I’ve created a small to mid-sized corpus of publications by the American Tract Society up to the year 1900 in plain text. This corpus has been gathered from the Internet Archive. It includes 641 documents containing just under sixty million words, along with a CSV file containing metadata for each of the files. I don’t make any claims that this includes all of the ATS publications from that time period, and it is pretty obvious that the metadata from the Internet Archive is not much good. The titles are mostly correct; the dates are pretty far off in cases.
This corpus was created for the purpose of testing document similarity and text reuse algorithms. I need a corpus for testing the textreuse, which is in very early stages of development. From reading many, many of these tracts, I already know the patterns of text reuse. (And of course, the documents are historically interesting in their own right, and might be a good candidate for text mining.) The ATS frequently republished tracts under the same title. Furthermore, they published volumes containing the entire series of tracts that they had published individually. So there are examples of entire documents which are reprinted, but also some documents which are reprinted inside others.

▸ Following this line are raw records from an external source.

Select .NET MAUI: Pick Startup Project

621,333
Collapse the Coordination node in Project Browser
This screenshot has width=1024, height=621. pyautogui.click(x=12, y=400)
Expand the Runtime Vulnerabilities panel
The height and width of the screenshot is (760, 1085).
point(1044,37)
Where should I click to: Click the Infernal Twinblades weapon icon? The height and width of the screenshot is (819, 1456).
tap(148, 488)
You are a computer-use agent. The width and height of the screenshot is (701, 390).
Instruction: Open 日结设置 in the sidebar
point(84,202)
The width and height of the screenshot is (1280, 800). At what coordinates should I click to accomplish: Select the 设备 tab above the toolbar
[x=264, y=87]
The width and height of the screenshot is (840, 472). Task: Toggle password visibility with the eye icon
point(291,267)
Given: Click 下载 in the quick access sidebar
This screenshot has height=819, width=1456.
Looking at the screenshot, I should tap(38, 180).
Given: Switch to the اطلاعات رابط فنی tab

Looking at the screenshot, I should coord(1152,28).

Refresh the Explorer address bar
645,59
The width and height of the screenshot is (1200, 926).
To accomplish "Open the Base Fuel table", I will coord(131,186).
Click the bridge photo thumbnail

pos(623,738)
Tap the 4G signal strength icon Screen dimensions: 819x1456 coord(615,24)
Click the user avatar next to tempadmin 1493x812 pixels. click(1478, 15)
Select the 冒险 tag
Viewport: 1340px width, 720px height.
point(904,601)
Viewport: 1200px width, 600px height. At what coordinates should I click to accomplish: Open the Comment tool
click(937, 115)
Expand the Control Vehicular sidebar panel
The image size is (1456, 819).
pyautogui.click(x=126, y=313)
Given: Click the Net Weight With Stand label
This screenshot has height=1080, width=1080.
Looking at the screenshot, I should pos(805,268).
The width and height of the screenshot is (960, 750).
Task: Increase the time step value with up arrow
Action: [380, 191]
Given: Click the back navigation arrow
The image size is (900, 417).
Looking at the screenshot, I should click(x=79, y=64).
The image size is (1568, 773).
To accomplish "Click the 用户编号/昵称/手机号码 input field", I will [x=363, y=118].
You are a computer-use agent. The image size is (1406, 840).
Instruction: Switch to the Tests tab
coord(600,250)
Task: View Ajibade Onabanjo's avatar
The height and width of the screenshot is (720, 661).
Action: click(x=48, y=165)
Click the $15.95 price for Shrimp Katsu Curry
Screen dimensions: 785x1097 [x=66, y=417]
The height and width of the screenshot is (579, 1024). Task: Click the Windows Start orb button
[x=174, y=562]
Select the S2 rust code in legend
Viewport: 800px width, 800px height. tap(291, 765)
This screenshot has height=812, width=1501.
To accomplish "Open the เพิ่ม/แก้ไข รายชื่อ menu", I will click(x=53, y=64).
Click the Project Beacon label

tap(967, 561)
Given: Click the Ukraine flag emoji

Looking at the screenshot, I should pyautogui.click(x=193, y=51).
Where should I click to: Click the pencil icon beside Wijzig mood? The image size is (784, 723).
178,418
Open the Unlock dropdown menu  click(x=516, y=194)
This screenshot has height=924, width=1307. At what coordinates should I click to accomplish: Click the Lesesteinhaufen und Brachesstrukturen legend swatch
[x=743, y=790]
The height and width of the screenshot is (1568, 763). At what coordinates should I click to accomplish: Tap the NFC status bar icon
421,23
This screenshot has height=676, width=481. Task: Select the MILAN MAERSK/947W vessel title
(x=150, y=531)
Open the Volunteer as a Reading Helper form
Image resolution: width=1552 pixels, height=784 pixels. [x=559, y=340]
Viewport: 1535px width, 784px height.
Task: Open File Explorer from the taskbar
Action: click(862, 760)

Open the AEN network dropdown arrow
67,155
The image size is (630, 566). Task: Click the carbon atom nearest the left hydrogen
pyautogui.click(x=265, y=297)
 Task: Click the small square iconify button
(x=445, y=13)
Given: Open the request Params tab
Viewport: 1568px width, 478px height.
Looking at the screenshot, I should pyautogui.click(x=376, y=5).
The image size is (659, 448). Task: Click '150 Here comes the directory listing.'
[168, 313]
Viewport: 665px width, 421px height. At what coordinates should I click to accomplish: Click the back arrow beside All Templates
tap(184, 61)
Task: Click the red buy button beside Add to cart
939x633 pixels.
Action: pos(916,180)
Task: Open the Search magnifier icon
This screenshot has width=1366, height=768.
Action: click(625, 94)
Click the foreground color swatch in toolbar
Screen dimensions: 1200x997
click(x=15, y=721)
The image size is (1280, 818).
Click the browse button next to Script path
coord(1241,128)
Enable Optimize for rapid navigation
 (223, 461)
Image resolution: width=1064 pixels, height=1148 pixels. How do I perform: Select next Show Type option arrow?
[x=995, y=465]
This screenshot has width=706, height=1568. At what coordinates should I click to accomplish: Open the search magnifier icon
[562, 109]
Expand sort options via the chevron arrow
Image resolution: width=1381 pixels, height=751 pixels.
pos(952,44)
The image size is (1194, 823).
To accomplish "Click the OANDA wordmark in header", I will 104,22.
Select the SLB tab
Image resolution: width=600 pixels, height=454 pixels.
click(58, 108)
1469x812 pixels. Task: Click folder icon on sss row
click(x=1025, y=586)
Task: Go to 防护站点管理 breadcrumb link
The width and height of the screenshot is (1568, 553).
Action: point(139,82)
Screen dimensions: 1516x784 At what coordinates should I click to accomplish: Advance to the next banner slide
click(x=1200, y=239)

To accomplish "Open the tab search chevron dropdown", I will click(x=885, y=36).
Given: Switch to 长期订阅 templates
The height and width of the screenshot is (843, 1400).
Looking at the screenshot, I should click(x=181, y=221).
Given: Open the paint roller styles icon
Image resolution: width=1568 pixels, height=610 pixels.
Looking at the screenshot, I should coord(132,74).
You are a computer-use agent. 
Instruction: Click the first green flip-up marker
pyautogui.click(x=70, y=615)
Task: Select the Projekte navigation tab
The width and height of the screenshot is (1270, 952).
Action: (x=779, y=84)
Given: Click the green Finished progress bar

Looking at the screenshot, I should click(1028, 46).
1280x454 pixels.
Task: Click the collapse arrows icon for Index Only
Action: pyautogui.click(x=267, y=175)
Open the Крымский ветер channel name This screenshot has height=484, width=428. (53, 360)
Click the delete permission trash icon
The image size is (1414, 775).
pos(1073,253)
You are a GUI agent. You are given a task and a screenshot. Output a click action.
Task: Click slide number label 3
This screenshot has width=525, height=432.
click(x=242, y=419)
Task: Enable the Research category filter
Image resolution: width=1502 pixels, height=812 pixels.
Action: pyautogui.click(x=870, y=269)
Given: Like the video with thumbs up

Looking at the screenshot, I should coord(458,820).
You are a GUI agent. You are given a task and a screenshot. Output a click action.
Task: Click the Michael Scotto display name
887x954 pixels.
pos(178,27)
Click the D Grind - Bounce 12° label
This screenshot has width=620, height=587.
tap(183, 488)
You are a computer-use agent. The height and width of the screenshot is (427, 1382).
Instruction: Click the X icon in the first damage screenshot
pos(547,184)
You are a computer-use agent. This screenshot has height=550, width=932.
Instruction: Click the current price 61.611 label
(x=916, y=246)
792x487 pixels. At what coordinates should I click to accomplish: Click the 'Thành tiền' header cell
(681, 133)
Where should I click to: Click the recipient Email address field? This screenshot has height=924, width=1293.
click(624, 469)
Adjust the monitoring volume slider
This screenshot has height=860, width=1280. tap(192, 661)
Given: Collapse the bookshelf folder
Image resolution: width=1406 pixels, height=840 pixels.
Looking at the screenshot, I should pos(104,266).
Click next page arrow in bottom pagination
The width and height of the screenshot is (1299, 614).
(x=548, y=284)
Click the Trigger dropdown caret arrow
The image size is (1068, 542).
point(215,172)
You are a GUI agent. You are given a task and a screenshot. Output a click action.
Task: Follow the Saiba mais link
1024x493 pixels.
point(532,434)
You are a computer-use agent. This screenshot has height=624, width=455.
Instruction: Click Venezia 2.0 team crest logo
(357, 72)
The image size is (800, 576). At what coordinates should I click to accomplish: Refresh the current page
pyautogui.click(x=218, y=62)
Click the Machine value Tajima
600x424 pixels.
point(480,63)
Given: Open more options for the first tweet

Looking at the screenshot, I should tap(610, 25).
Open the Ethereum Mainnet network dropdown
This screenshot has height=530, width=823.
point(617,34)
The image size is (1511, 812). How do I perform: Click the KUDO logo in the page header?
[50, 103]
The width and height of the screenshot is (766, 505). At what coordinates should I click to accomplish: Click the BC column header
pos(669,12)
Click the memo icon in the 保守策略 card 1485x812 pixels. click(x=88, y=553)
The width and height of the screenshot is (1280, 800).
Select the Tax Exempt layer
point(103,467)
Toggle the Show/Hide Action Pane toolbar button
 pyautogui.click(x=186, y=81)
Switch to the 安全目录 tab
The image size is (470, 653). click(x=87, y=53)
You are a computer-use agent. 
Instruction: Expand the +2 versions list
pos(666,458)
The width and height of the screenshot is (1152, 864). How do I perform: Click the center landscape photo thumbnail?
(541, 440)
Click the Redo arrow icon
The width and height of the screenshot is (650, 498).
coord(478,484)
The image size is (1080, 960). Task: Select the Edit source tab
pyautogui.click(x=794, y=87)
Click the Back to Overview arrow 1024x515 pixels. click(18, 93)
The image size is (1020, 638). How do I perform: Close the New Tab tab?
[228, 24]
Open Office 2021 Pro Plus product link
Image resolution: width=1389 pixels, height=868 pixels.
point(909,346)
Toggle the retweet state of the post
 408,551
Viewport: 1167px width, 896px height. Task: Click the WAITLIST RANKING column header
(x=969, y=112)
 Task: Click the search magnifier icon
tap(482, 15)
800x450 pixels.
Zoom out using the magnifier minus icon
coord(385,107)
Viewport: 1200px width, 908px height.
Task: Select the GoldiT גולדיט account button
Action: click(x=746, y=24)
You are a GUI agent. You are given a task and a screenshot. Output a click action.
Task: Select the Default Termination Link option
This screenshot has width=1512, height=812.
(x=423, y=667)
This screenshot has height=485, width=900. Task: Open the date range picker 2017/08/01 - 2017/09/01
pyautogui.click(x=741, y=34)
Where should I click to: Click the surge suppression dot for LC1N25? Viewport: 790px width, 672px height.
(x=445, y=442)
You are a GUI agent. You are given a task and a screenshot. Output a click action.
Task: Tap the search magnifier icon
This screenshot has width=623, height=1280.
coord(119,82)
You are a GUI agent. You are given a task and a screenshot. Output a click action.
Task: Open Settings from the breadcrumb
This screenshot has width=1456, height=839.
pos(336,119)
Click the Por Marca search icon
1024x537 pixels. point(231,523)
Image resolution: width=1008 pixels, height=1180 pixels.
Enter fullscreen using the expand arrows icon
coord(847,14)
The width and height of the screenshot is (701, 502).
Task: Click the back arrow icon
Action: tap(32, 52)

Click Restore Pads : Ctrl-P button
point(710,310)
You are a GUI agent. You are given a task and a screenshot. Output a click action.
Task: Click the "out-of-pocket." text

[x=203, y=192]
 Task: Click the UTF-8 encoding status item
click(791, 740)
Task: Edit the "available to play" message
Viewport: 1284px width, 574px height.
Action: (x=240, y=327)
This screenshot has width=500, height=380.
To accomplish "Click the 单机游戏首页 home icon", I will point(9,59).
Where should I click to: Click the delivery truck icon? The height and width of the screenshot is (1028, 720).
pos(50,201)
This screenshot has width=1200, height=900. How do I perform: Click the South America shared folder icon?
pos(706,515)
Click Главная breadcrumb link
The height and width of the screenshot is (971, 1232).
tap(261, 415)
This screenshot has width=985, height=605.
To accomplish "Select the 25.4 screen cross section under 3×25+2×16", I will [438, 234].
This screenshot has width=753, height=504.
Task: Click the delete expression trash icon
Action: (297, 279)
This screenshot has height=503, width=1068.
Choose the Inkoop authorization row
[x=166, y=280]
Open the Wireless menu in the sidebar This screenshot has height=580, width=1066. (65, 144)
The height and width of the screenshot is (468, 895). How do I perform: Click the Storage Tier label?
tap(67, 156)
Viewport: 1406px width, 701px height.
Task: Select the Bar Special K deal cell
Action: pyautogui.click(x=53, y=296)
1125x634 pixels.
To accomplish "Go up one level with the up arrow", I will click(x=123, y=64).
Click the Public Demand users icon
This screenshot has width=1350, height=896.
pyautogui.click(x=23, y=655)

Then as a extra wrinkle, the corpus contains the editions of the Bible published by the ATS, plus their edition of Cruden’s concordance and a Bible dictionary. Likely all of the tracts quote the Bible, some at great length, so there are many examples of borrowing there.
Here is the corpus and its repository:
Update September 11, 2015: I say this is a small corpus, which it is in the sense that you can store the texts in well under a gigabyte of RAM. But note that when making naive pairwise comparisons, there are 205,120 pairs of documents. In other words, the corpus is big enough that you need a non-naive approach.